Two weeks after the nationwide lockdown was announced many countries around the world started noticing a few changes to our climate. NO₂ pollution in some cities fell by as much as 60% (compared to the same time span back in 2019). We must point out that most NO₂ comes directly from road transport and power plants and it can, unfortunately, cause exacerbate respiratory illnesses like asthma, according to the World Health Organisation (WHO) around 3 million people die each year from illnesses caused by air pollution, not to mention how those emissions can also put those who suffer from lung or heart conditions in a very critical condition.

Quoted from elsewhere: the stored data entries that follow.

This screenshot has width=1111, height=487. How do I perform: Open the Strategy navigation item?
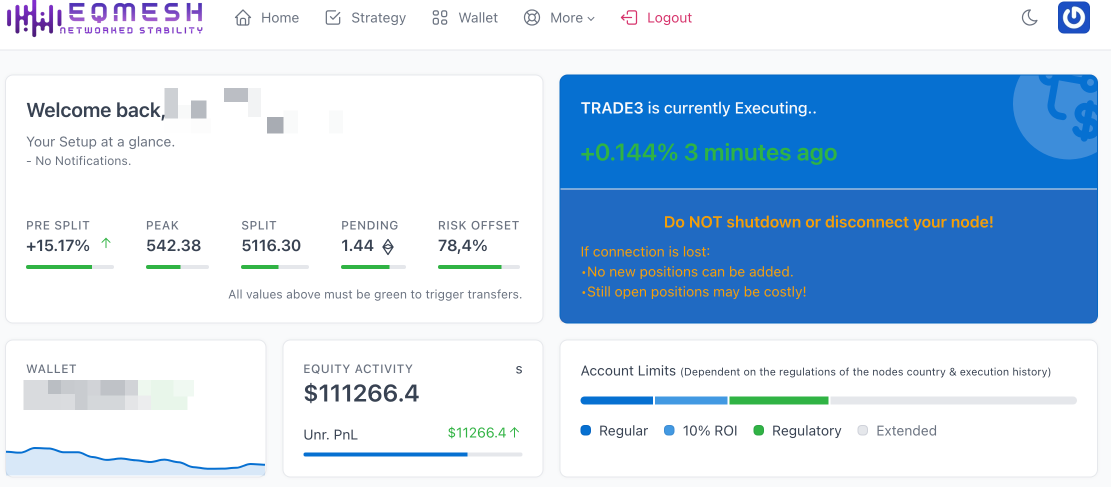pos(378,18)
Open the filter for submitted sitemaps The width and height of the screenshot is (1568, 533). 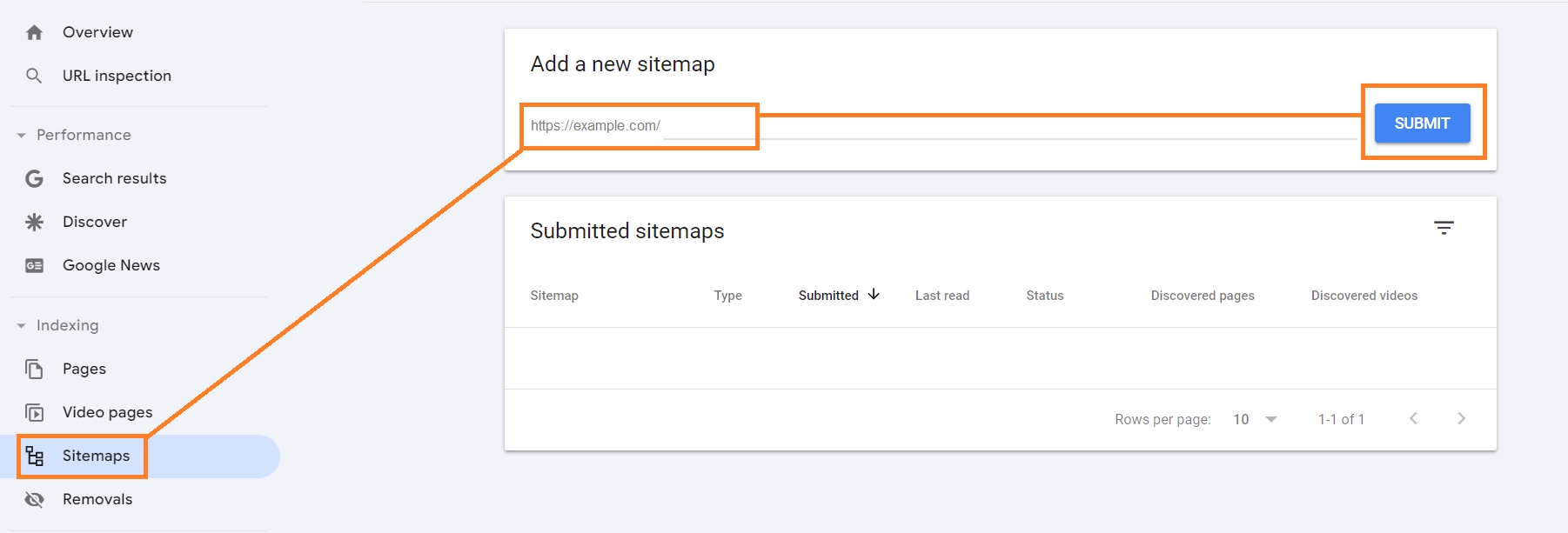pyautogui.click(x=1444, y=228)
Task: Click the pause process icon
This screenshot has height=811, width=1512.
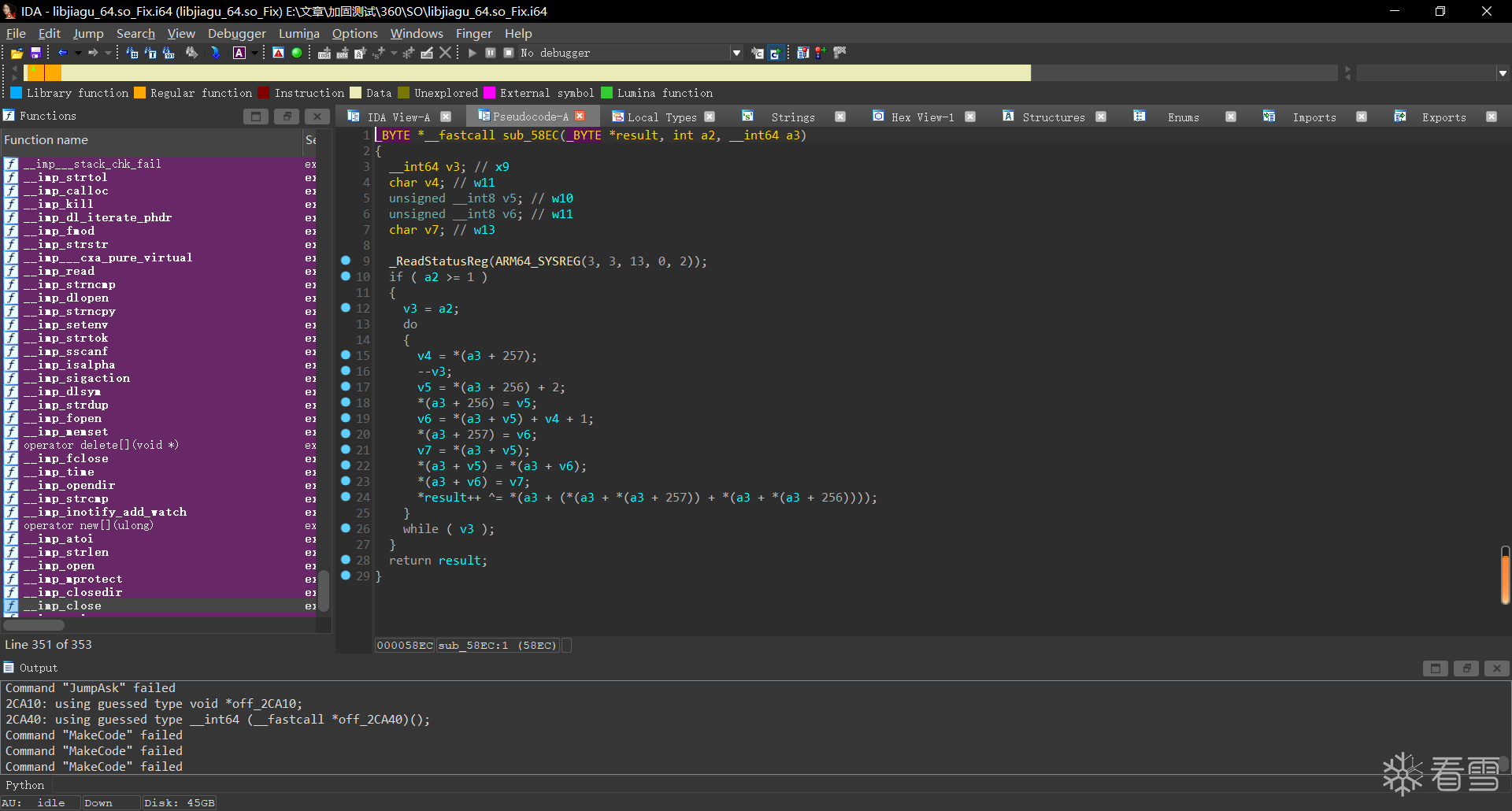Action: click(x=491, y=53)
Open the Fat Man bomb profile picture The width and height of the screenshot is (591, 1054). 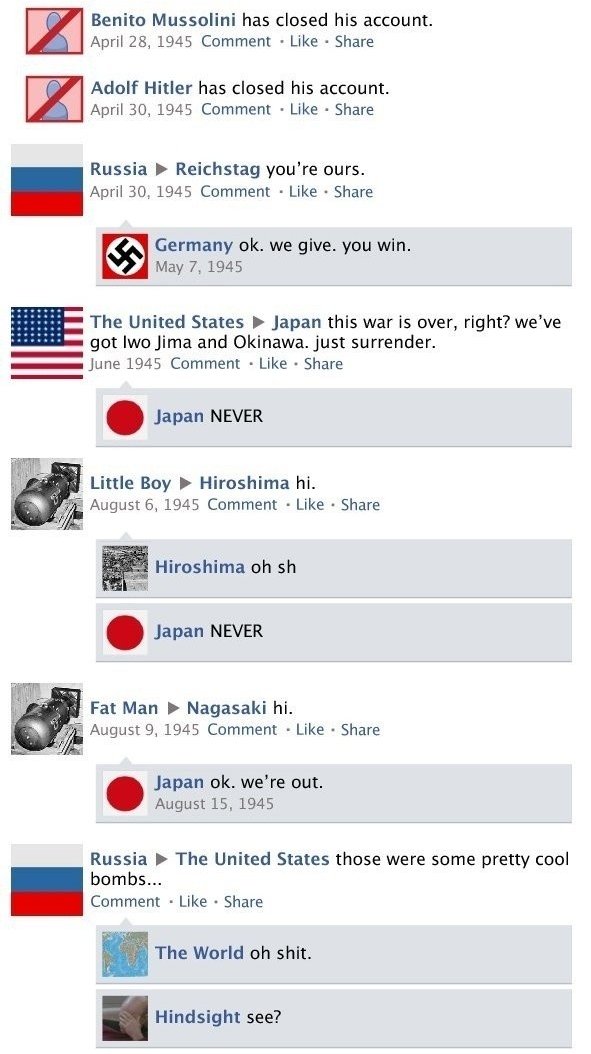click(x=47, y=719)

So when the pandemic took place many drastic measures were taken by governments, varying between the shutdown of factories, commercial establishments, suspending flights and vehicular movement, all have resulted in a noticeable drop in the pollution levels across the world.

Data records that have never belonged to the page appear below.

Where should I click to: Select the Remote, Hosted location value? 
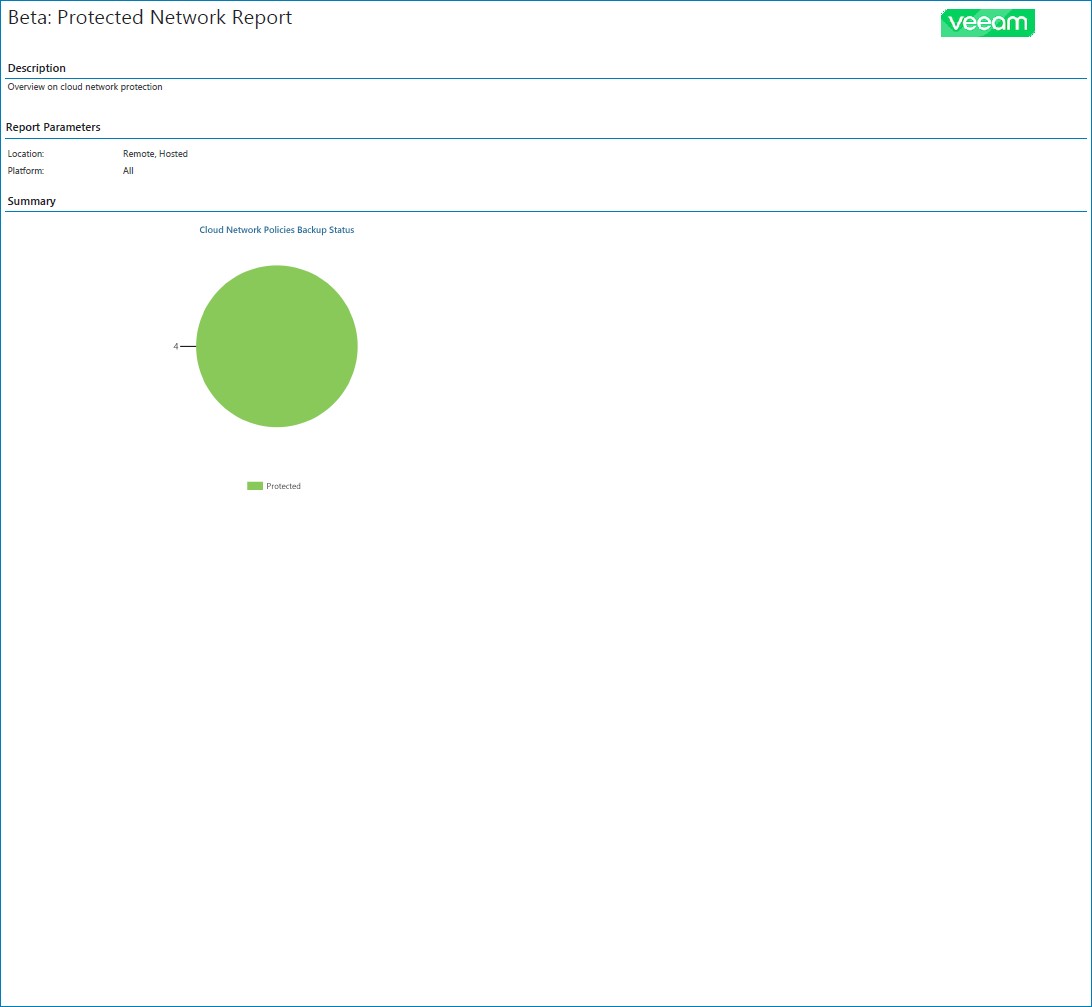pos(155,154)
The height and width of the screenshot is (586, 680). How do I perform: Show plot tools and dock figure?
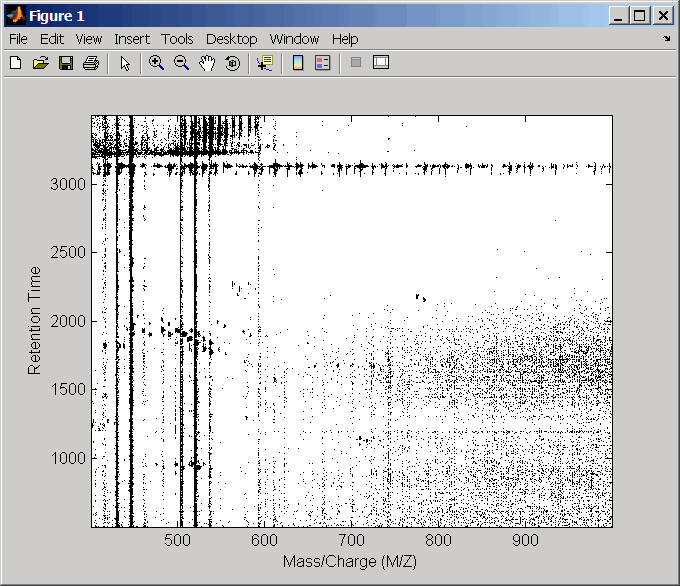[x=380, y=63]
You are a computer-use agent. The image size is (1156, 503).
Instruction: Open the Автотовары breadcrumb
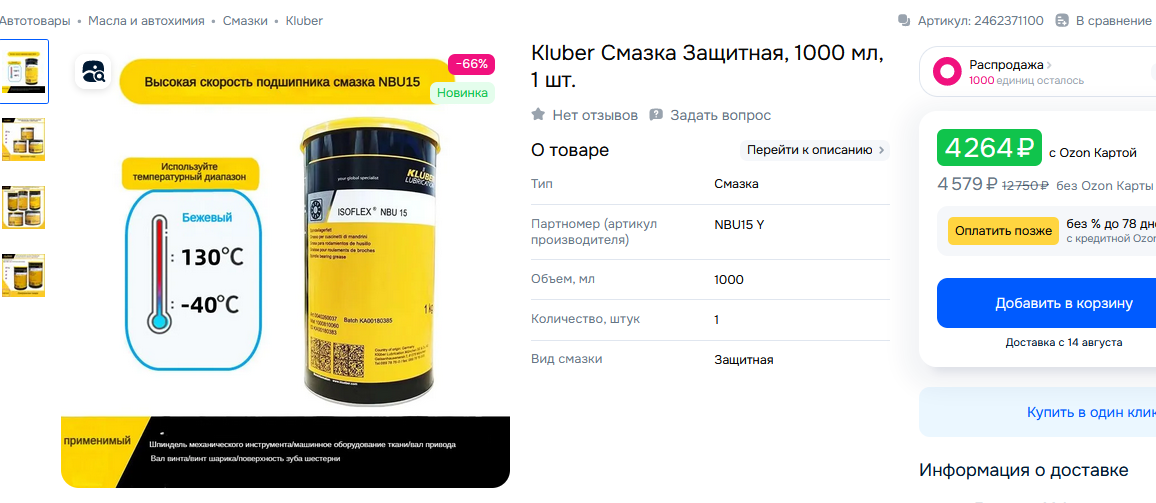(35, 21)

The reduction in air pollution is confirmed in this image from the European Space Agency
Via france24

Many researchers actually believe that COVID-19 lockdown might be just what we need, ‘a makeover’ for mother nature. Since people are ‘working from home’ and practicing ‘social distancing’, schools, and offices have remained shut down for weeks, which luckily abled many species to return to their own original habitats. Birds and animals are now able to roam around freely on own their accord. Marine life is seeing increased activity, the sky is blue again with clean air and crystal clear waters, our environment is rejuvenating itself.

But, the question remains, is all of this only a temporary fantasy? will the virus succeed in challenging our governments and businesses to consider how things can be done differently post-pandemic?

If there were to be one positive thing to take from this terrible crisis we’re living in, it could be that it has given us a second chance to experience a taste of the air we might breathe in a low-carbon future. The pandemic showed us how the future might look with less air pollution.